Well, the answer is: none of the above. But there is a way to figure this out! You can get a number that reflects the cost to the government of entering the deal -- the so-called subsidy cost -- which is supposed to reflect the risk of default and the money left on the table by the government charging interest rates lower than borrowers could get on the private market (if they didn't charge lower rates, nobody would borrow from them). The old USASpending site used the face value of the loans and loan guarantees that it tracked; the new site ignores the face value in favor of the subsidy cost.

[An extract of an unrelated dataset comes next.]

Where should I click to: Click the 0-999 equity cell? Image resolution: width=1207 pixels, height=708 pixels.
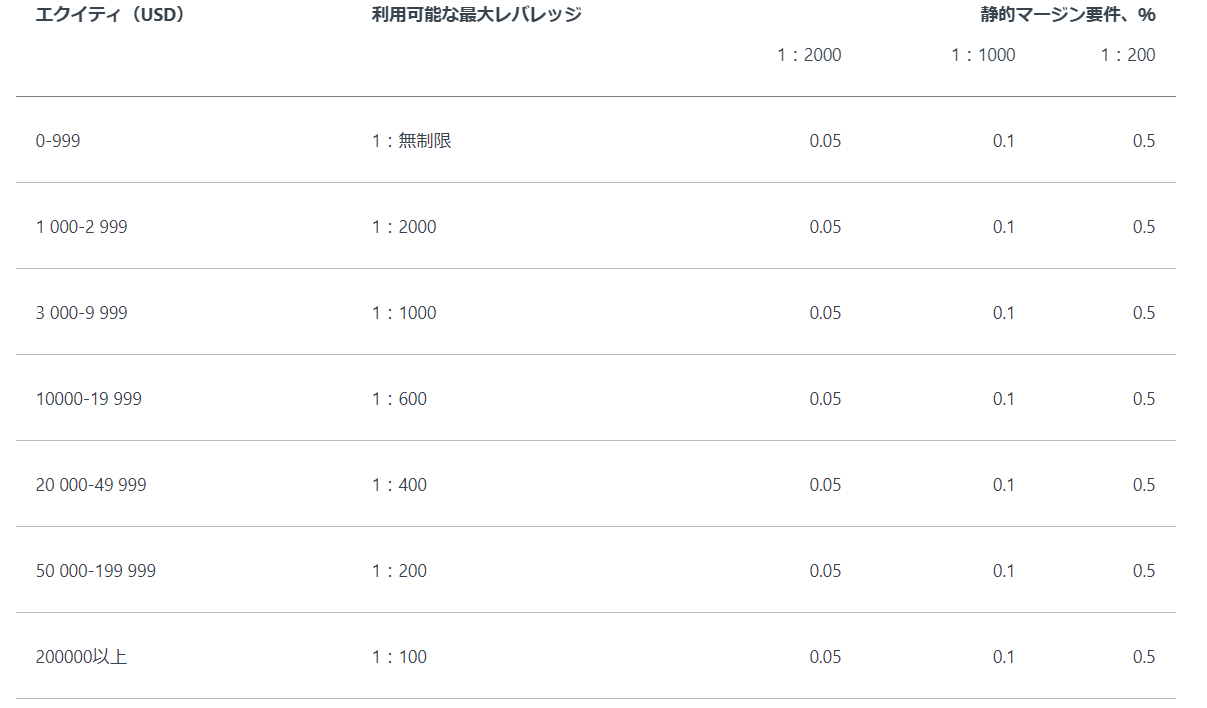pyautogui.click(x=58, y=141)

This is theoretically defensible. In some ways, it makes a lot more sense than the old approach. But in practice, it's a bit of a disaster. That's because only about 20% of the loan entries in the USASpending database have a subsidy cost associated with them. This leads to some pretty weird results. For instance: did you know that the Department of Education gave out zero dollars in loans and loan guarantees over the past decade? You probably didn't; the folks at the Dept. of Ed don't seem to, either: they're convinced they helped provide $96 billion in student loans in 2009 (PDF).
The Pretty, But Stupid
Finally, there's the visualization tool. Wisely, the designers did not make this the default view under the "trends" tab. In its eagerness to ape GapMinder, it produces a bit of a mess. There are dollars on both axes, but then dollar magnitude is re-expressed by the size of the plotted point. And what are the points, anyway? States, I guess, but I had to mouse over them to see. And then when I tried to manipulate the parameters to get a simple year-over-year graph of spending, everything collapsed into a single column, and I had to hit the "play" button (!?) to see what I wanted. Which could then be turned into a line graph for some reason.

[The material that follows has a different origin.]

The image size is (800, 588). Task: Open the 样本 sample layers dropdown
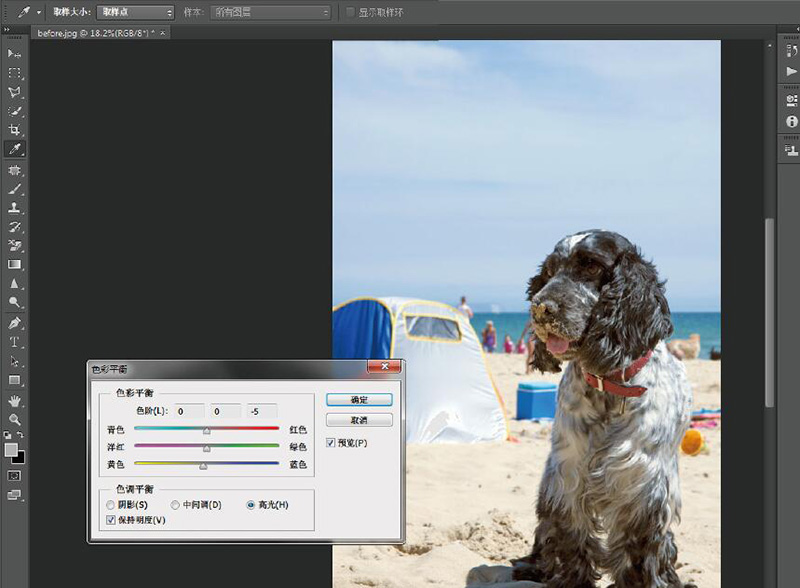[270, 12]
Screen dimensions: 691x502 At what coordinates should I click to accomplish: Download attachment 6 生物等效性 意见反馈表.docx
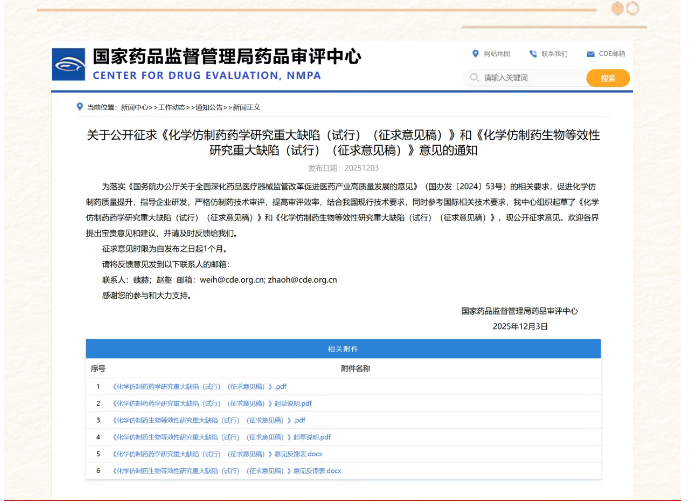(226, 470)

If you're going to make a graph, you should label it. But first, consider: should you be making a graph? Do you understand what question you're illustrating, and why it's worth illustrating? On this score I think the new USASpending trend tool fails -- it may impress some people with its pretty pictures and animations, but very few of those people will have any idea what they're being shown. When you're dealing with a complex topic, the temptation to throw more choices at the user can be dangerous.
The Elephant In The Room
The new USASpending does a great job of providing data for analysis, and a substantially less great job of facilitating analysis directly. This isn't much of a surprise: the people who design these sorts of systems are rarely the ones who use them most heavily; worse, they're often constrained by technical decisions made years ago. This is why Sunlight wants government to be in the data wholesaling business rather than the data retailing business: because the incentives and skills that are necessary to do data-retailing well rarely align within government.

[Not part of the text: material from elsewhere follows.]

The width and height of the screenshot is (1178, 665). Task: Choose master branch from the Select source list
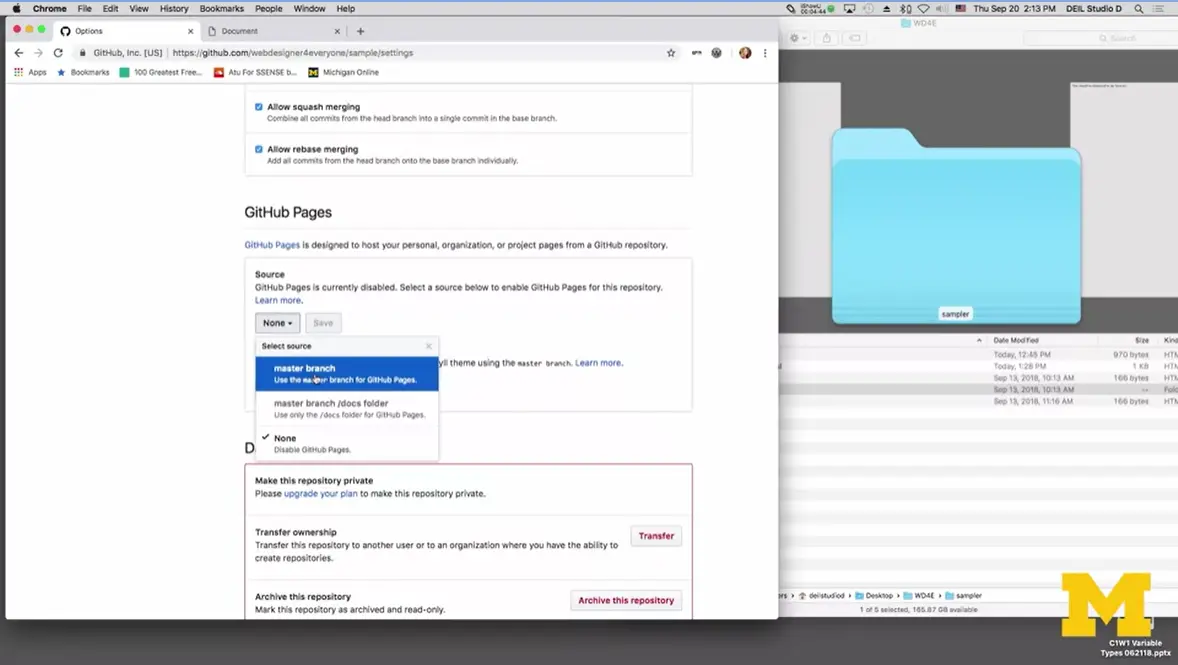coord(305,373)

But there's something else that has to be acknowledged in any discussion of USASpending.gov: the data's bad. Really bad. Some agencies do a good job of reporting, and others don't. Unfortunately, you really can't trust any of the numbers that you get out of the site -- not without verifying them against another source (you'll be hearing more from us about this in the coming weeks).
This is a huge problem for citizens, for watchdogs and even for the government, which relies on these systems for generating reports like the CFFR. The good news is that OMB is getting serious about the problem, and making a real push to fix it. The bad news is that the public is largely unaware that this problem exists -- and USASpending's new coat of paint isn't going to do anything to educate them on this score.